Deploy ASAv on Azure

The beginner's guide to deploying ASAv on Azure from start to finish.

References

Cisco ASAv Getting Started Guide:

https://www.cisco.com/c/en/us/td/docs/security/asa/asa98/asav/quick-start-book/asav-98-qsg/asav-azure.html

Cisco ASAv Quickstart Guide

https://www.cisco.com/c/en/us/td/docs/security/asa/asa99/asav/quick-start/asav-quick/asav-azure.pdf

Azure Virtual Network Traffic Routing

https://docs.microsoft.com/en-us/azure/virtual-network/virtual-networks-udr-overview

Notes

• ASAv on Azure is "BYOL": bring your own license. Unlicensed ASAv instances still have a full feature set but interface speeds are greatly reduced
• Refer to the Cisco ASAv datasheet for recommended VM types
• Never assign a static IP within the OS of an Azure virtual machine. VM's should always be set to DHCP and within the Azure IP configuration on the virtual NIC you can set a static IP. Think of this like DHCP reservations: the client is still set to DHCP but it will always get the "static" IP you set within the Azure portal.

Deployment

1. Create Resource ASAv - BYOL (bring your own license)

• From the Azure Marketplace (search "Market Place" from the Azure Portal), search for "ASAv", click "Create", and select "Cisco Adaptive Security Appliance (ASAv) - BYOL"

  

• ASAv Basics

  

• ASAv Settings

  • Config requires four subnets, one for each ASAv required interface (Management, Gigabit Ethernet 0 - 2)

  • Name each subnet appropriately for easy interface identification like below

    

• Review + Create

2. Deploy Ubuntu Bastion Host

• Add subnet to the Hub Vnet for the bastion host

  

• Deploy Ubuntu VM into the bastion subnet with SSH allowed from the internet

• Update ASAv interfaces & routing for Bastion access

  • SSH into the ASAv public IP (tied to the management interface)

  • Configure the inside IP

    

int g0/1
nameif inside
ip address dhcp
no shut

• Add an inside static route to the bastion subnet and update SSH, HTTP, and ICMP

  

route inside 10.20.20.0 255.255.255.0 10.20.11.1
ssh 10.20.20.0 255.255.255.0 inside
icmp permit 10.20.20.0 255.255.255.0 inside
http server enable
http 10.20.20.0 255.255.255.0 inside
wr

• SSH into the bastion host from the internet and confirm access to the ASAv instance via the bastion host. Be sure to save config before proceeding.

  

3. Configure Public IP & Routing

• Be sure to save the ASAv config.
• Shutdown the ASAv instance from the Azure portal (select option to preserve public IP).

• In the ASAv Azure portal network settings, update the static IP assignment to .254 for each ASAv interface

  • Settings > Networking > Interface > Settings > IP Configuration > ipconfig1 > update static assignment

    

• Repeat for each interface

• From the Azure portal, search public IP and create a new basic public IP to be used on the outside interface.

  

• Under the IP Configurations for demo-asav-1-NIC1, associate the new outside public IP created in the last step.

  

• Attach the demo-asav-1-SecurityGroup SG to the demo-asav-1-Nic1 interface.
• Turn on the ASAv instance and SSH into it via the bastion host.

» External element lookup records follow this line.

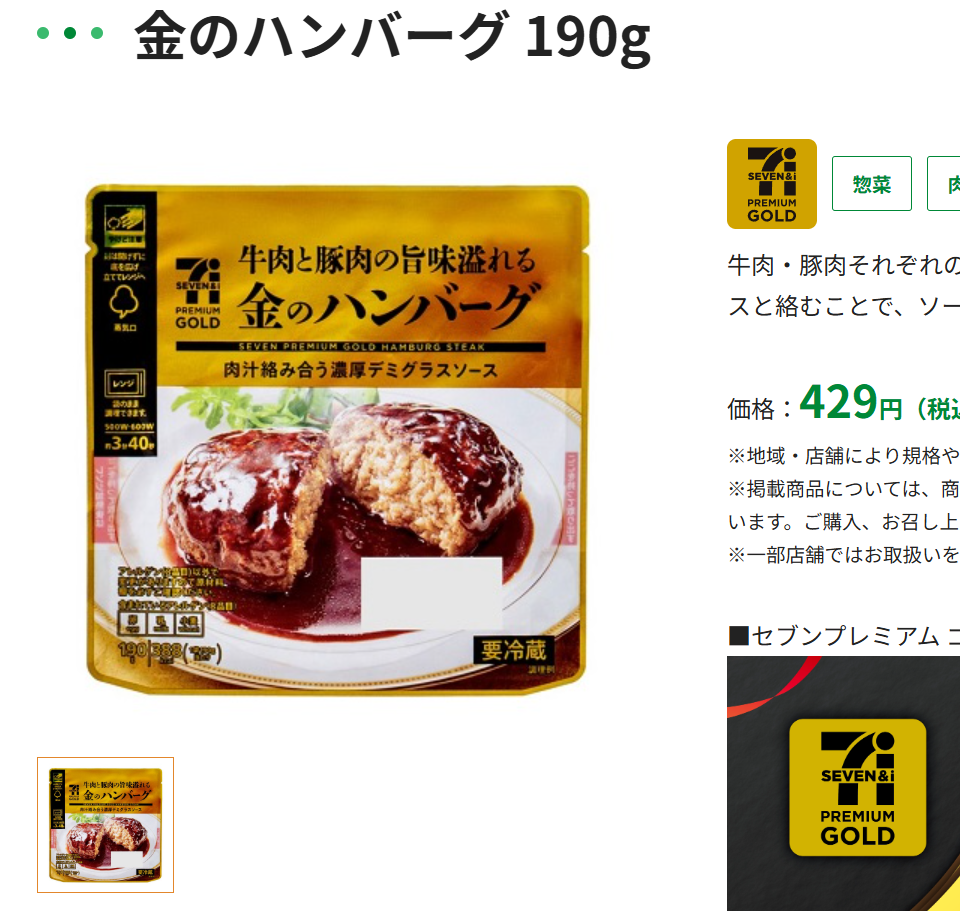Click the steam vent icon on the package
Viewport: 960px width, 911px height.
click(124, 302)
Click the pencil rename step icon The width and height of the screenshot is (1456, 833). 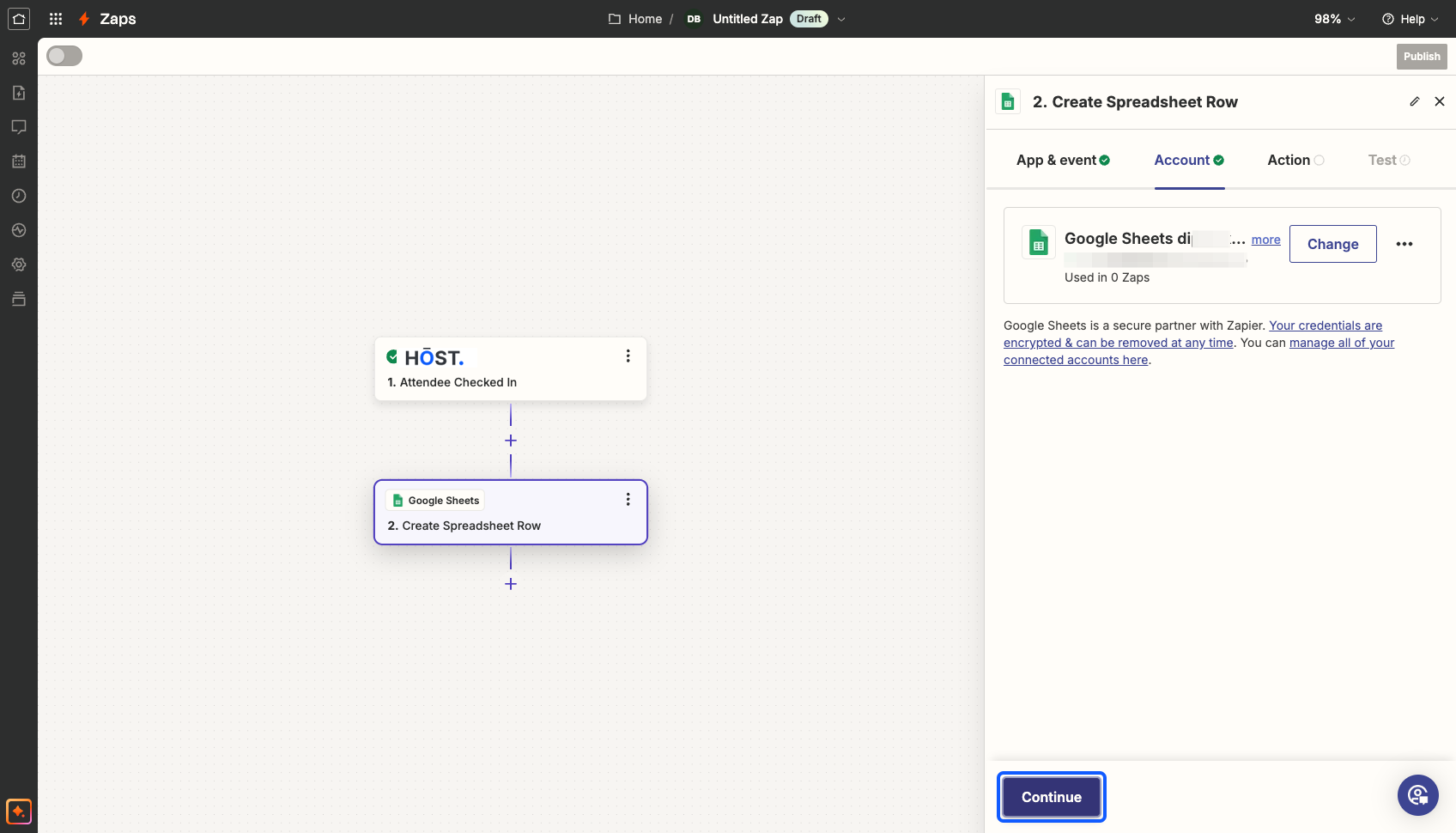pos(1415,101)
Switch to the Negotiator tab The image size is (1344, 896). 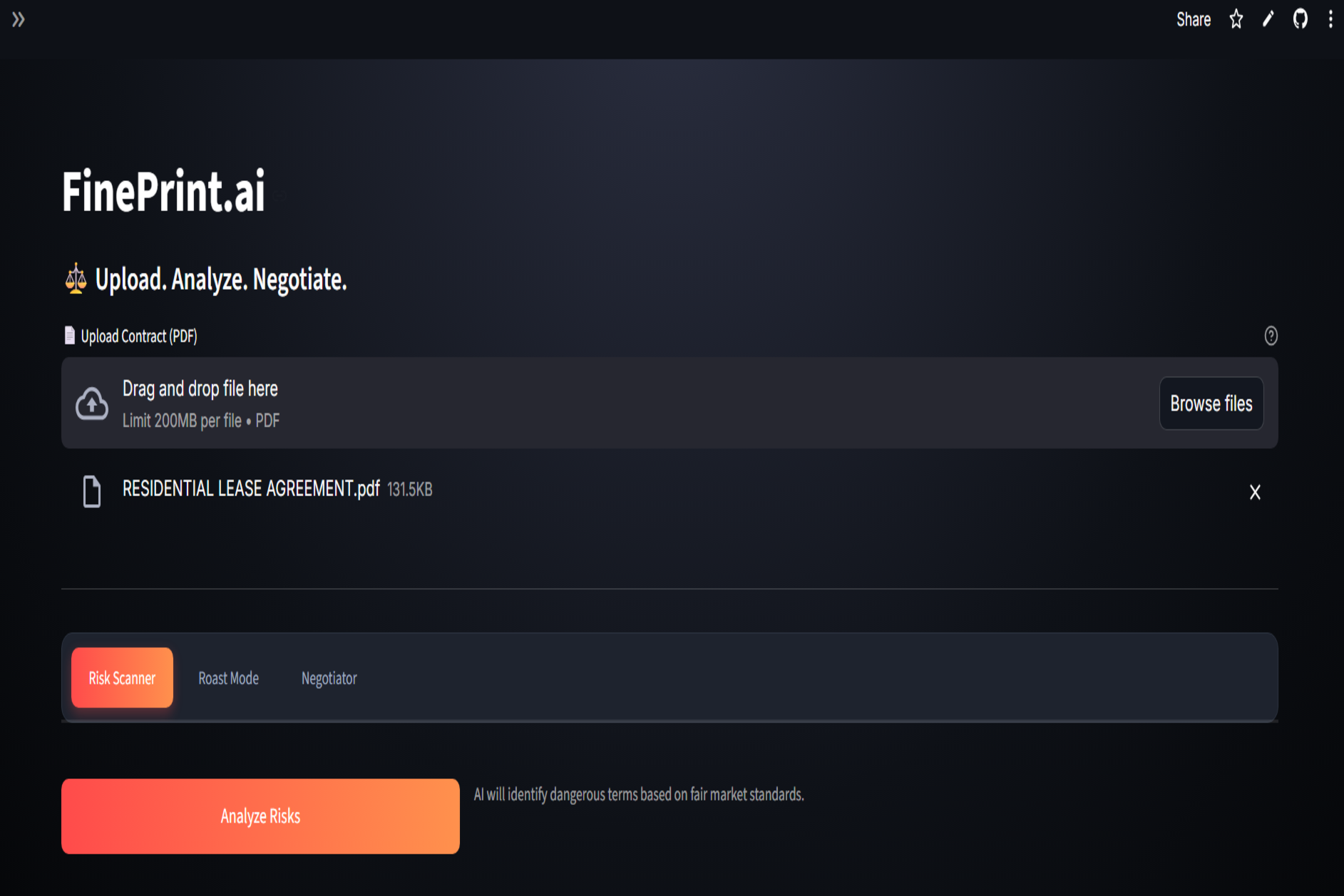[x=329, y=678]
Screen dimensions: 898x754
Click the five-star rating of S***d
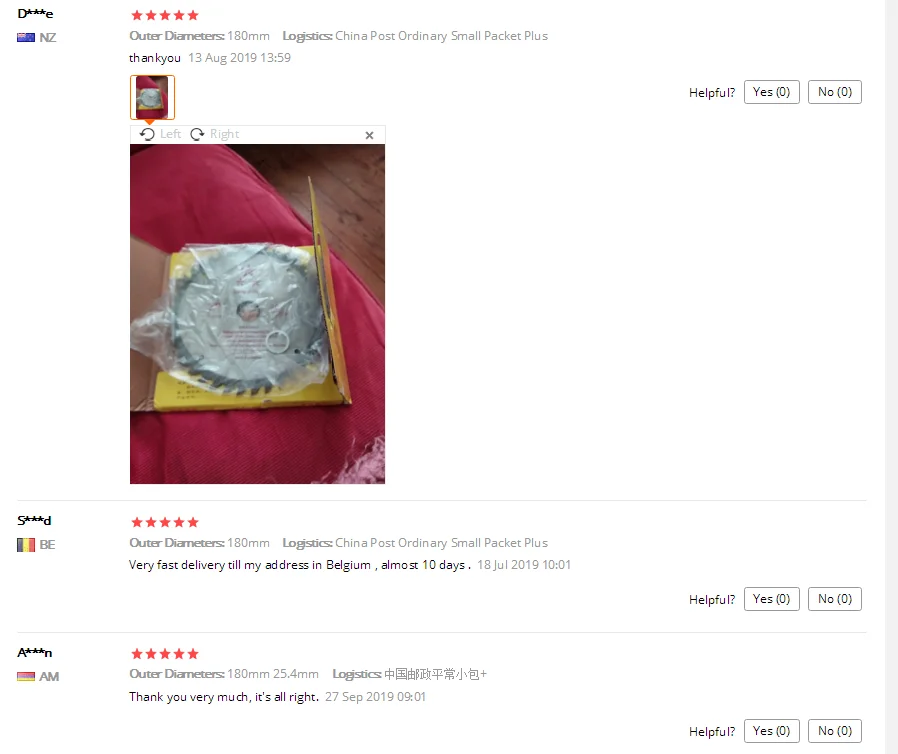[164, 522]
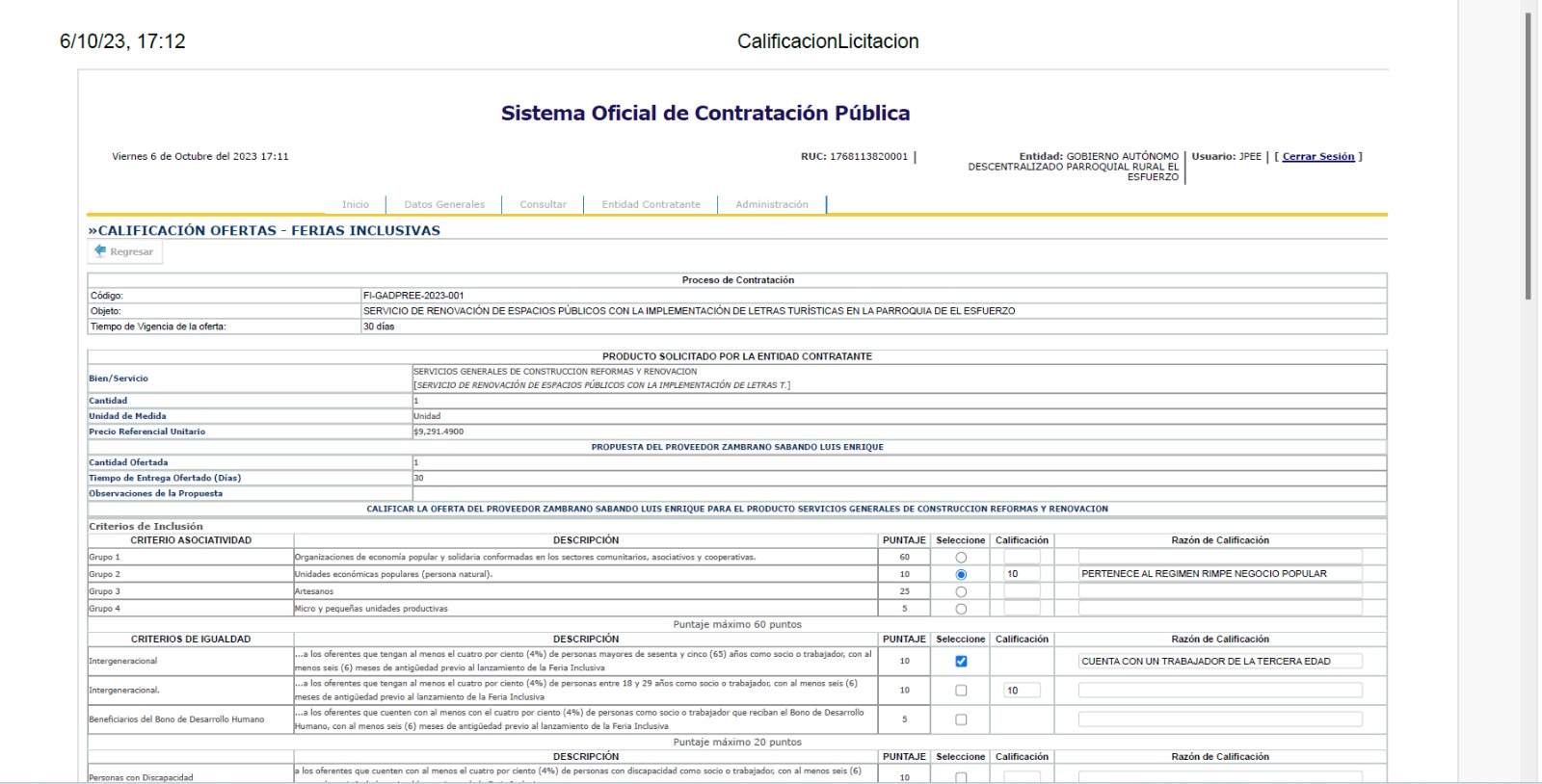Choose the Grupo 3 Artesanos radio option
The image size is (1542, 784).
tap(961, 592)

• Update the outside interface using setroute on the dhcp command (remove set route from management).

  

int g0/0
nameif ouside
ip address dhcp
no shut
int management 0/0
no ip address dhcp setroute
shut
no shut

• Add a default quad zero route to the default gateway of the outside interface subnet (Azure gateways will always be the first available IP in the subnet) and update the SSH/ICMP/HTTP config. Please note that allowing access from any IP on the internet is only for the purposes of this lab. In productions deployments ssh/http/icmp should be locked down to trusted IPs.

  

route outside 0.0.0.0 0.0.0.0 10.20.10.1
ssh 0.0.0.0 0.0.0.0 outside
http 0.0.0.0 0.0.0.0 outside
icmp permit 0.0.0.0 0.0.0.0 outside

• Test logging in via the outside interface public IP. Save config.